Sunday, July 05, 2009

The tenth Tesseract

kw: book reviews, science fiction, fantasy, story reviews, collections

The Canadians are at it again. The Tesseract anthologies have been going on for about twenty years, so I was glad to come across Tesseract #Ten: A Celebration of New Canadian Speculative Fiction, edited by Robert Charles Wilson and Edo van Belkom. Packed between two short essays, there are twenty stories and poems.

Threshold of Perception by Scott Mackay – A warm, evocative alternate history in which Percival Lowell predicts that Halley's Comet will hit Earth, and it does.

Frankenstein's Monster's Wife's Therapist by Sandra Kasturi – A cute, short poem with a rather expectable twist.

Puss Reboots by Stephanie Bedwell-Grime – I suspect the title came first. The story revolves around a computer worm that spreads via a modem-sound.

Au pays des merveilles by Wendy Warring – A library really is a land of wonders…

Donovan's Brain by Allen Moore – An oft-repeated theme of someone really getting into his work.

The Undoing by Sarah Totton – An unpleasant story; so far as I can tell, a convict is punished by slow dismemberment. "Eye for an eye, hand for a hand", et cetera.

Blackbird Shuffle (The Major Arcana) by Greg Bechtel – I decided to read this story in sequence, which was a bit of a challenge; some of the sequence indicators are not numerals.

Ideo Radio Poem by Jason Christie – It isn't a poem, I don't know what "Ideo" is, and it ends abruptly. Did I get the point, or not?

Women are from Mars, Men are from Venus by Michèle Laframboise, translated by Sheryl Curtis – Did this title also come before the story? Doesn't matter. A bit of wish-fulfillment, where hidden ingenuity is finally revealed and given its due.

Closing Time by Matthew Johnson – In this story's universe, ghosts hang around for a while so they may be properly mourned. This can pose a problem, or the solution to one.

Go Tell The Phoenicians by Matthew Hughes – The technical point is, imagine an alien species that grows up reversed from our way: the young mature mentally decades before they mature sexually, and the adults are mindless adolescents. The political point had me pumping "Yes!": these "natives" weren't satisfied with one-sided "trade" and had the means to do things their way.

Buttons by Victoria Fisher – A ghost story set in the French revolution and la Terroir. The buttons represent memories.

Findings at the Dump by Nancy Bennett – A poem that Tom Lehrer would love (think of his song "Garbage").

The Girl From lpanema by Scott Mackay – More wish-fulfillment, this time in a computer-generated intelligence. But who is exploiting whom?

The Intruder by Lisa Smedman – Human-size visitors to the planet of the shrews…and that almost gives it away.

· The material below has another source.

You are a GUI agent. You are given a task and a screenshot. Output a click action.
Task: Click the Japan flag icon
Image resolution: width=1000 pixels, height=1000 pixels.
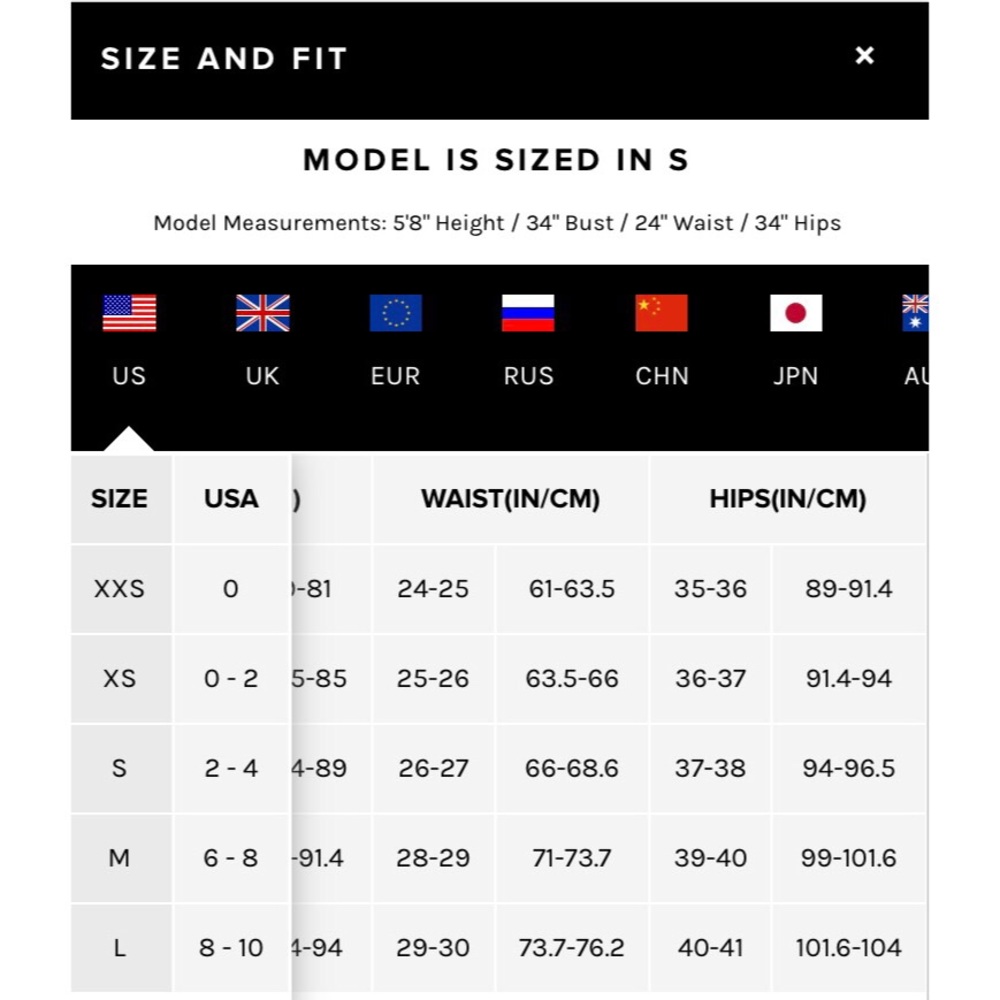(x=796, y=313)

Angel of Death by Susan Forest – Apparently a fight-to-the-death story; it starts out rather ugly, so I skipped it.

Transplant by Yvonne Pronovost – I almost skipped this one also. Plants are used to grow organs for transplanting. But the side story is "GAG".

Phantom Love by Rene Beaulieu, translated by Sheryl Curtis – Another one I skipped. Starts out as a visit to a whore.

Permission by Mark Dachuk – What plant could be so valuable as to buy one passage off-planet? This one draws a fellow in.

Summer Silk by Rhea Rose – I stopped about halfway. The mother figure is changing into a spider. I assume she begins eating her mate or offspring at some point.

Some quite lovely stories. Some, well, with the exception of "Permission", the final quarter of the book could have been left on the cutting room floor.